The mothers meanwhile provided breast milk samples over the same period of assessment and these were analyzed with a variety of techniques including targeted mass spectrometry, lipidomics and metabolomics approaches. In a separate part of the study, as a pilot, the authors also recruited 16 mother-infant pairs to assess the effects of a mild session of exercise on milk abundance of 12,13-diHOME.
As well as identifying 12,13-diHOME in human breast milk, potentially for the first time, the authors report that the abundance of the metabolite was positively associated with BMI at birth but negatively associated with various measures of adiposity, BMI and fat mass six months post-partum. Crucially, they also identify largely the same patterns in metabolites in the same biosynthetic pathway, backing up the observations with respect to 12,13-diHOME.
All of the metabolites they identify are involved in the so-called ‘browning’ or ‘beigeing’ of fat cells, which is a process linked with increased energy expenditure in adipose tissue, and so, the thinking that infants receiving higher levels of the metabolites should benefit in terms of healthier growth patterns (and potentially avoid childhood obesity).
For the smaller pilot study, which was supported by the Harold Hamm Diabetes Center, the authors found that at 1-month postpartum, the overall increase in 12,13-diHOME in milk was 1.39-fold following a 90-minute period of acute exercise. The eight volunteers included who were normal weight experienced a 1.50-fold increase, while the eight individuals with obesity experienced a 1.32-fold increase following exercise.
“Although the underlying biological mechanisms are currently unclear, it seems that metabolites in breast milk associated with increased energy expenditure are present, but are also influenced by a single bout of exercise—this is inescapably exciting for this field” said Dr. Fields.

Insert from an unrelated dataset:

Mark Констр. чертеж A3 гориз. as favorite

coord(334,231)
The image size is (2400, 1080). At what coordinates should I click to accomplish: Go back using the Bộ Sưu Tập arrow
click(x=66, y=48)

In terms of implications, Dr. Isganaitis added, “The fact that exercise resulted in measurable differences in breast milk composition adds to the growing literature about the multitude of effects that exercise has on the human body. The exciting implication for new parents is that when a mother exercises, it has the potential to improve not only her own health but may also result in metabolic benefits for her child.”